> _TO-DO ITEM_: Repeat the entries word for word, starting at the line that contains "What do you see at coordinates (15, 322)" and continuing to the end of the entries. Leave the pictures out of your copy.

> _TASK DATA_:

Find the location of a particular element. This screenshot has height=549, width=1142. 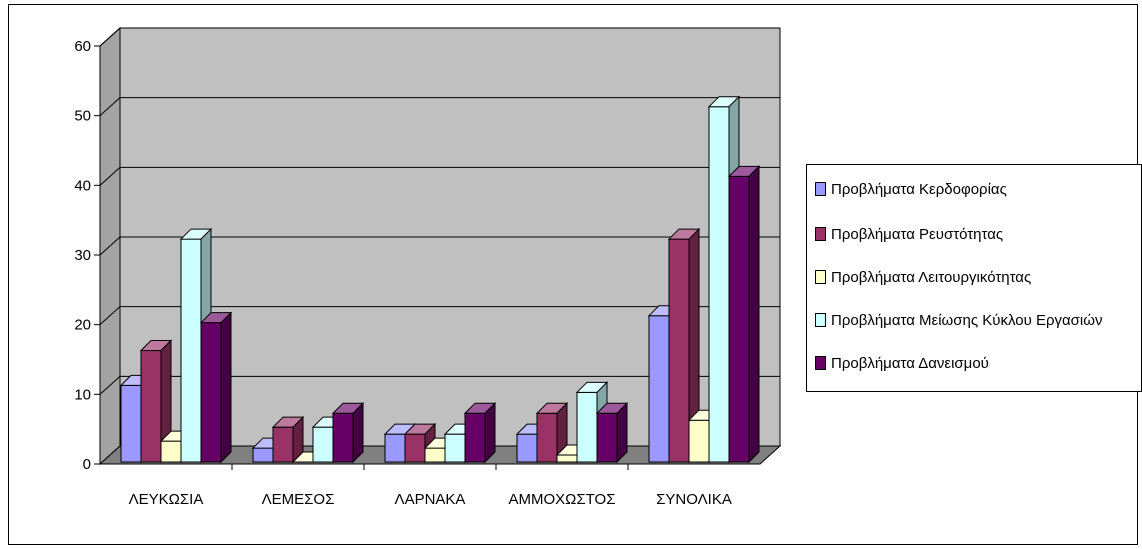

x-category-label: ΑΜΜΟΧΩΣΤΟΣ is located at coordinates (562, 500).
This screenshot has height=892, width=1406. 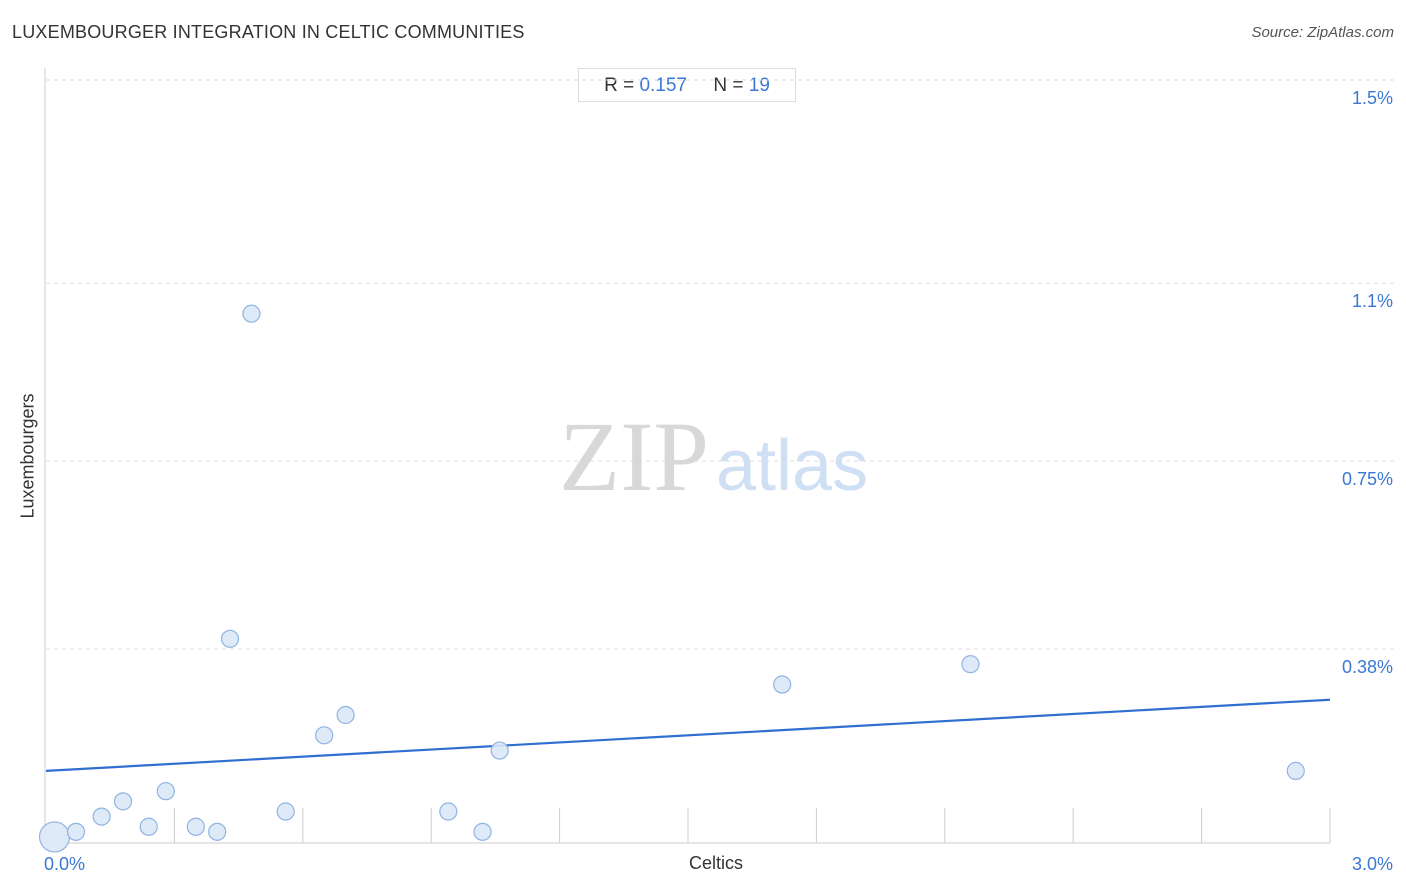 I want to click on trend-line, so click(x=688, y=735).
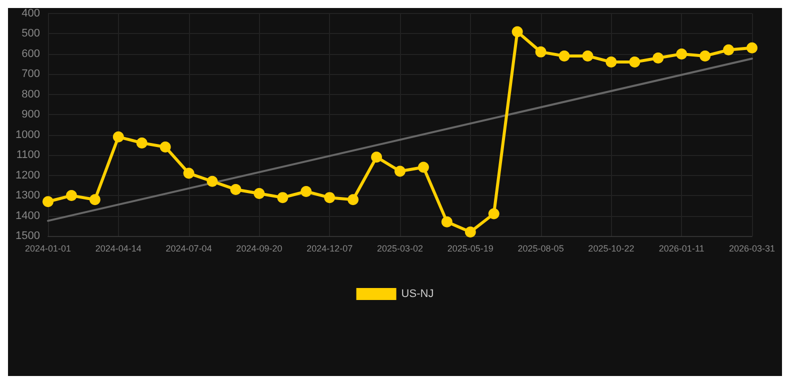 The height and width of the screenshot is (384, 790). Describe the element at coordinates (28, 236) in the screenshot. I see `y-tick-label: 1500` at that location.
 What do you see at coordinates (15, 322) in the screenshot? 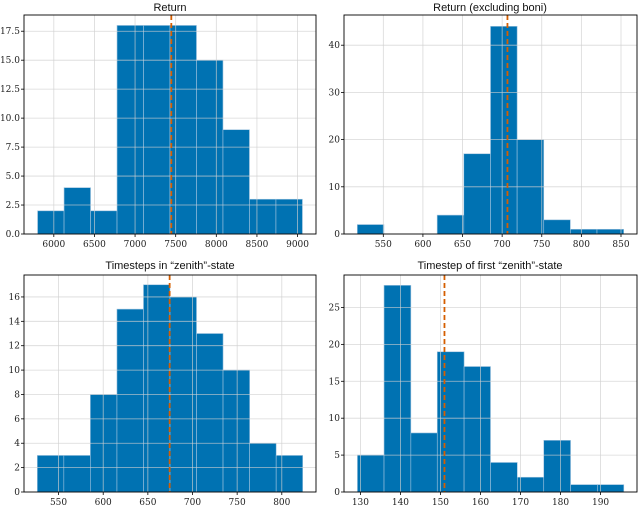
I see `panel-3-y-tick-label: 14` at bounding box center [15, 322].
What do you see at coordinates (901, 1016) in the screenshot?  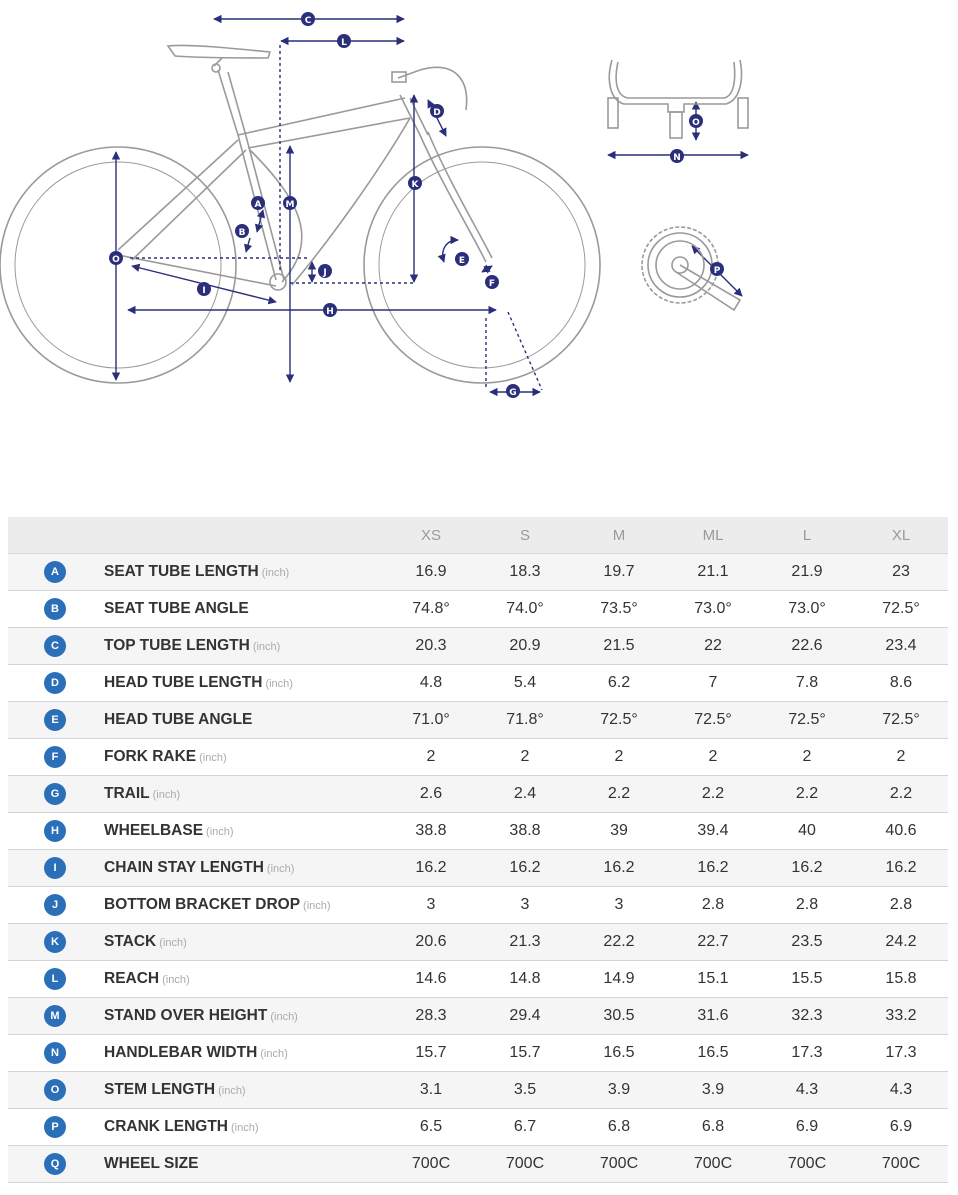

> _FINAL ANSWER_:
 What do you see at coordinates (15, 322) in the screenshot? 
I see `panel-3-y-tick-label: 14` at bounding box center [15, 322].
What do you see at coordinates (901, 1016) in the screenshot?  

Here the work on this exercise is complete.